An article last Saturday about mourning for Gerald R. Ford in California misstated the year he moved there after leaving the White House. It was 1977, not 1976. A correction in this space on Wednesday misspelled the name of the city where the Ford family lived. It is Palm Desert, not Palm Dessert.

Exhibit 3 comes courtesy of Canadian journalist Craig Silverman’s invaluable and often hysterically funny “Regret the Error” site, which “reports on corrections, retractions, clarifications and trends regarding accuracy and honesty in the media.”

Silverman caught this correction that appeared August 27 in The Guardian.
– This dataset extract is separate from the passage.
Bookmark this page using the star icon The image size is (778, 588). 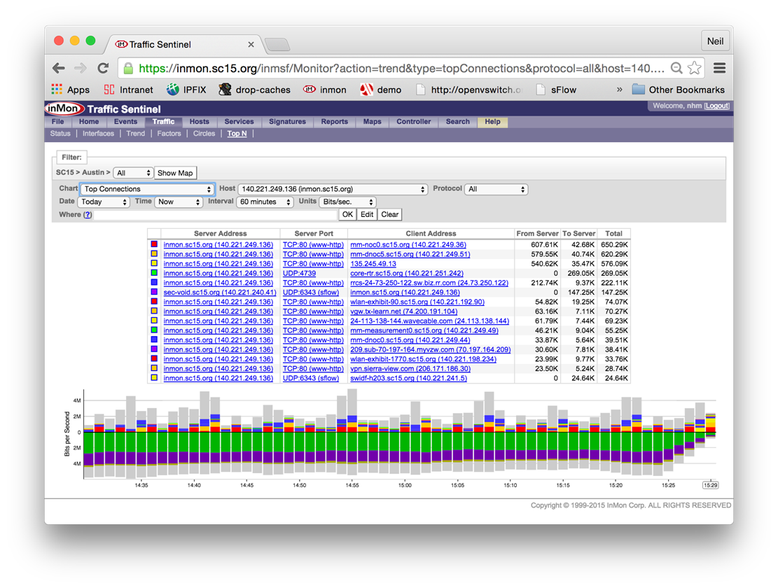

The British paper ‘fessed up in a transparent style rarely seen in U.S. newspapers. 

There were several spectacular misspellings in the map accompanying the feature “Not So Fast,” page 6, Travel, August 18: Clare, not Clair, College is in Cambridge; Princes Risborough, not Prince Rosborough, is in Buckinghamshire; Salisbury, not Sailsbury is in neither Whitshire nor Whitleshire but in Wiltshire; and the adjoining county is Dorset, not Dorest.
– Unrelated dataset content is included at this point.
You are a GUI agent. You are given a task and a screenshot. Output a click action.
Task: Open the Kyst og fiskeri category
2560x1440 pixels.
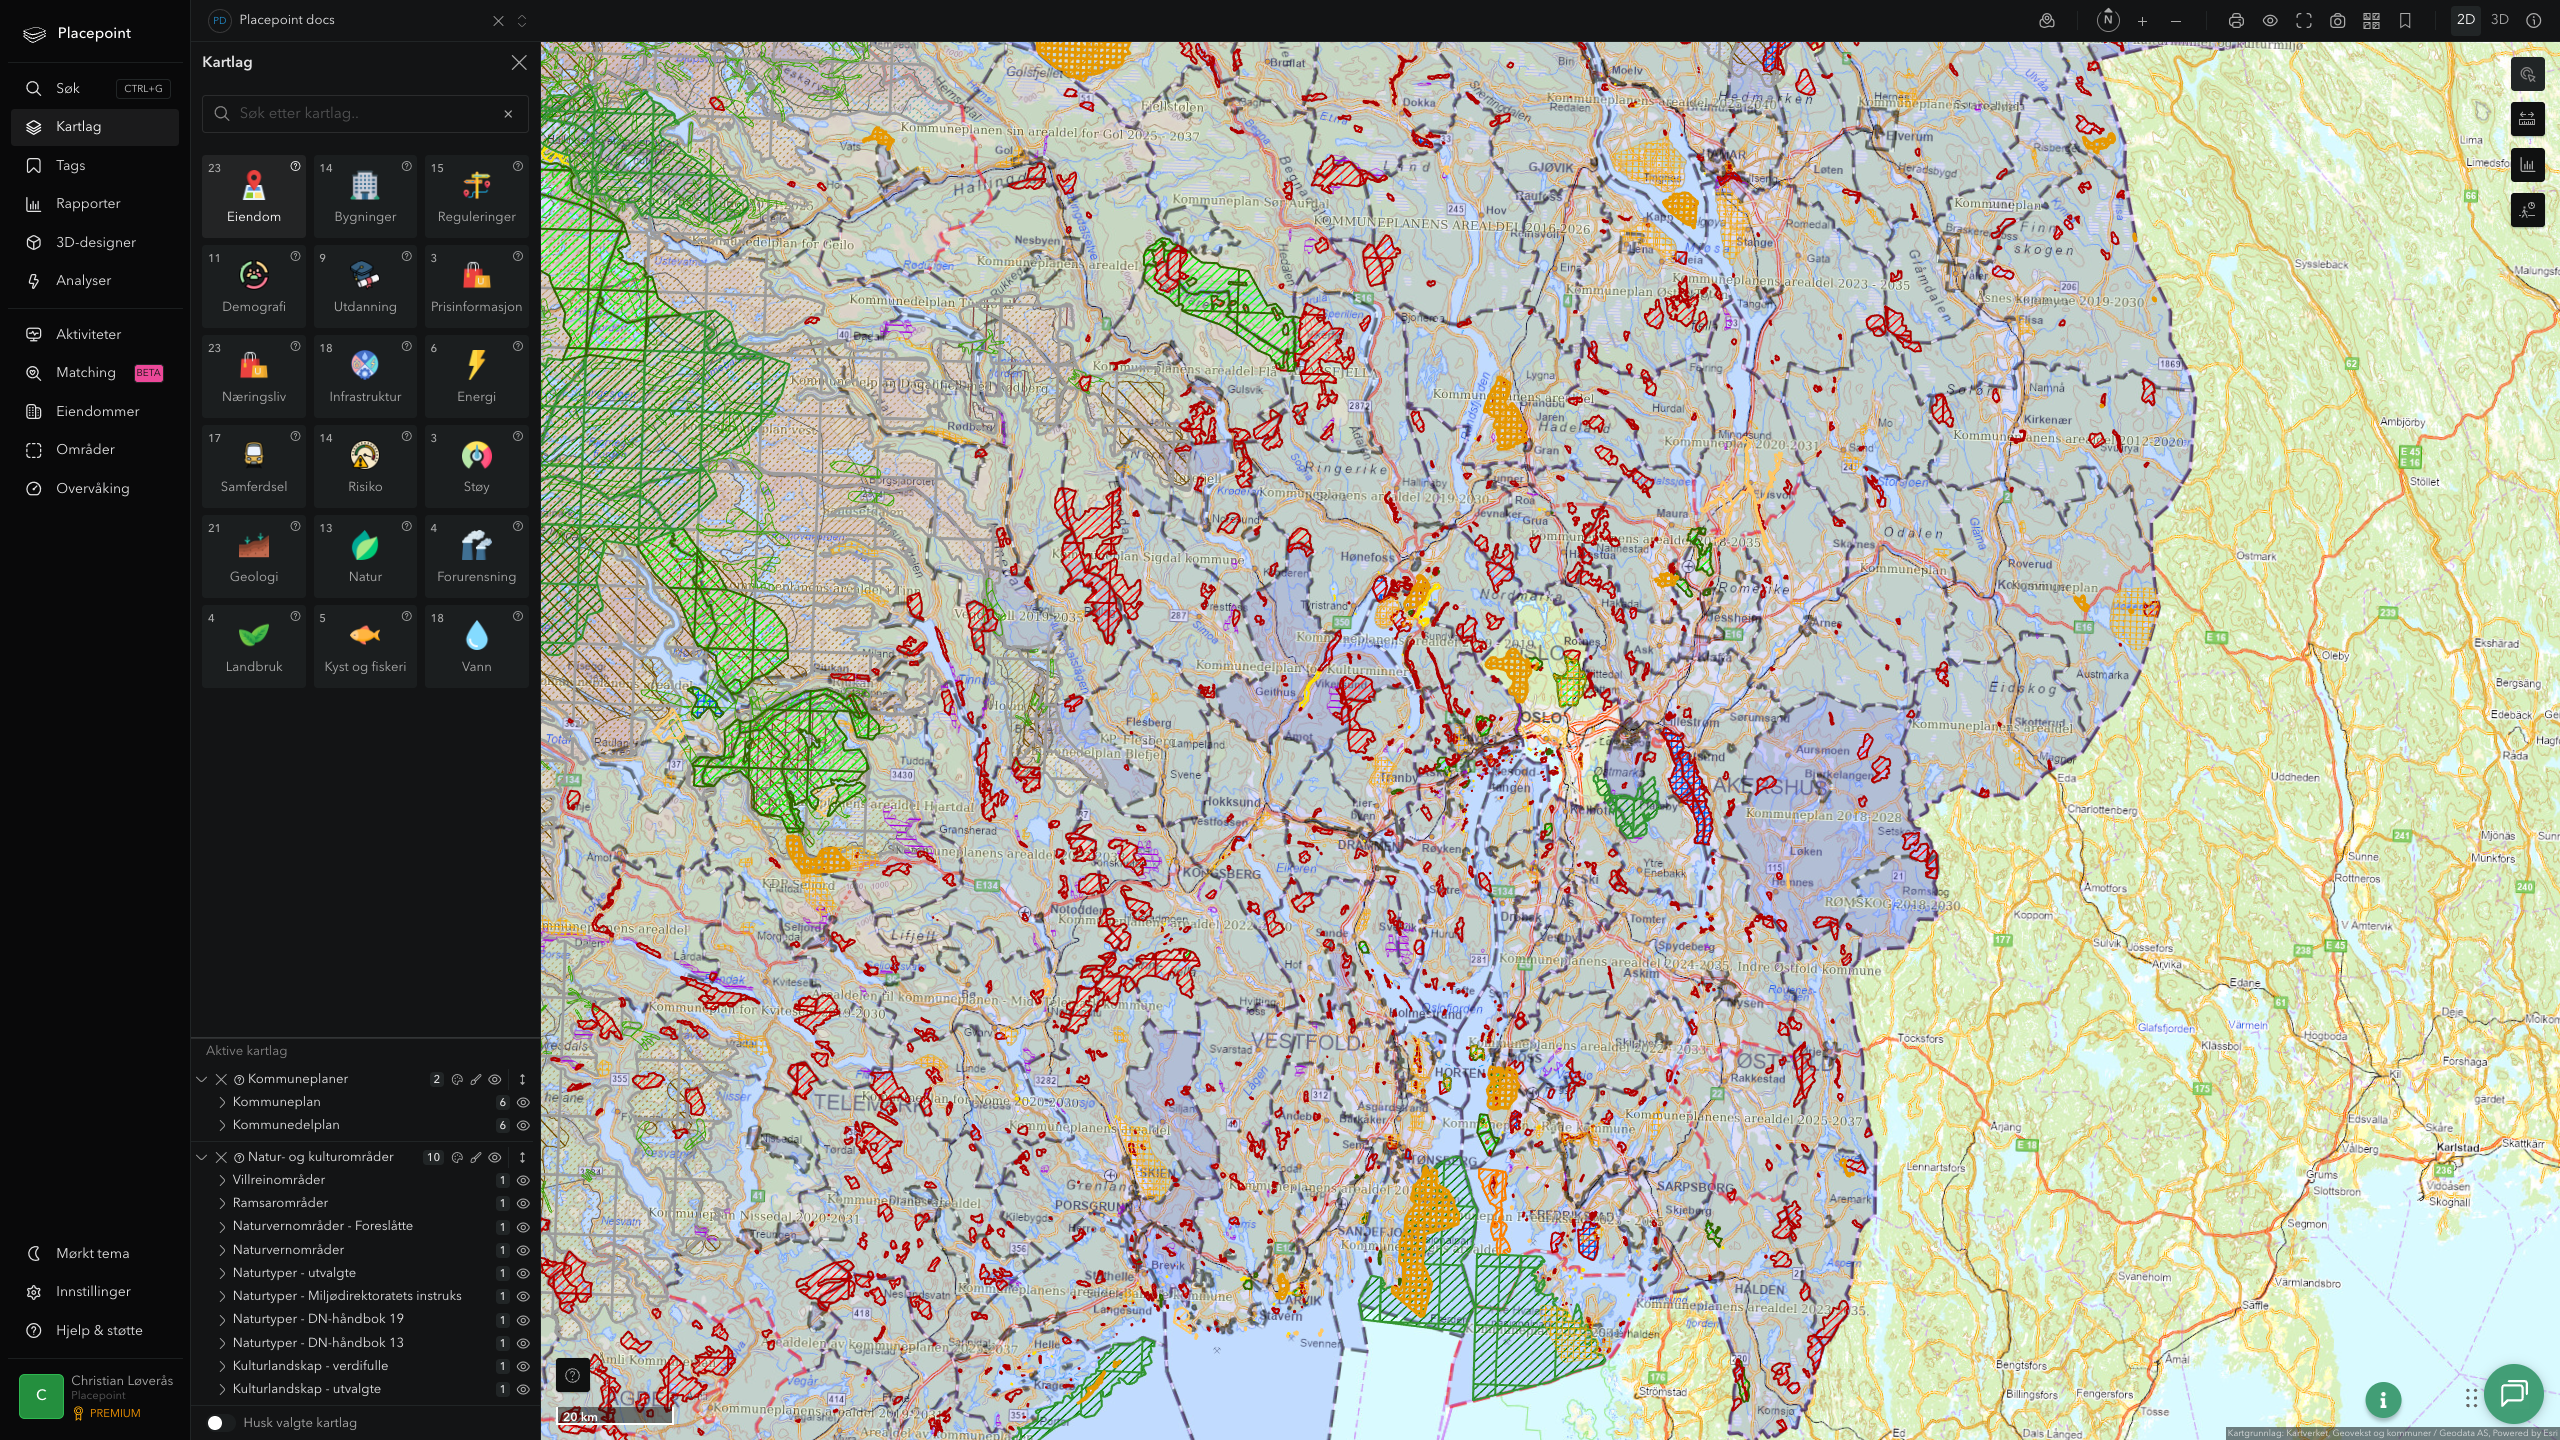[x=365, y=646]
What Does Misspelling Say about the Writer?

Funny as these orthographic mishaps may be, except to the perpetrator, there’s a larger lesson here: When humans (and, in this case, I’d like to include journalists in that category) cede oversight to computers, we not only discount the value of personal knowledge, but send a message to young people that you don’t have to develop that knowledge. Spelling? No worries; spell-check will do it for you. In a profession where words are the currency of the realm, that’s a dangerous message.

That was a painful lesson from my days in journalism school when I turned in a piece of sloppy copy. My teacher warned me that I was saying I was too important to deal with spelling, style, etc. Let the folks down the editing food chain deal with them. It’s insulting, he said, and arrogant. Turn in clean copy and the less time editors spend checking spelling, addresses and titles, the more time they will have to read, assess and edit in a substantive way.
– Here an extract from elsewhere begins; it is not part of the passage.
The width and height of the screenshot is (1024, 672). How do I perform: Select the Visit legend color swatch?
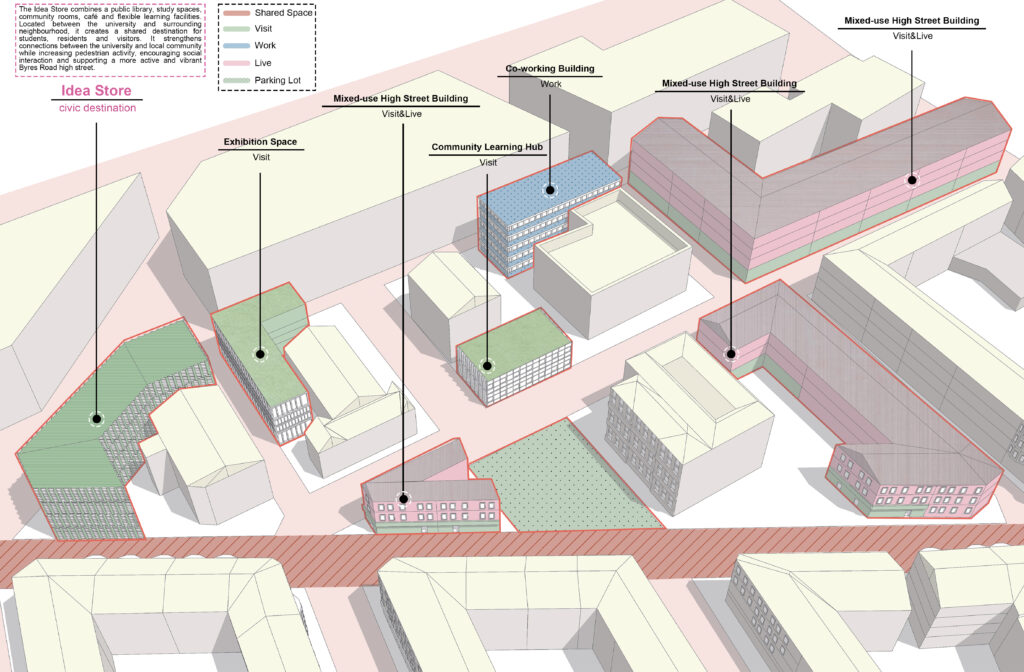tap(236, 29)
“Bad spelling makes you look lazy,” says Mindy McAdams, a veteran copy editor and new-media consultant at the University of Florida. She uses a pungent analogy to drive her point home.

“It’s true that some geniuses can’t spell, but some geniuses walk around with gravy stains on their shirts. That’s what bad spelling seems like to me: a big, obvious gravy stain in the middle of your writing. If you wouldn’t wear stained, smelly clothing, you shouldn’t be content to have misspelled words all over your letters, articles, stories or Web pages.”

A Golden Rule and Tips to Avoid Embarrassment

If pressed to make a rule on the spell-checker, I’d say, by all means, use it, but never view it as the infallible last word. When in doubt, check the dictionary, either in book form or online. Read your copy aloud; chances are you’ll hear the mistake even if your eyes missed it.
 
Microsoft Word offers an auto-correct feature that can help keep your shirt clean. Every time spell-check flags a misspelled word, you can select the correct usage and hit the auto correct  button. From then on, it automatically corrects your misspellings on the fly. Caution: Auto-correct doesn’t cover every misspelling, but if you consistently add correct ones, it comes close to flagging every typo your fingers produce.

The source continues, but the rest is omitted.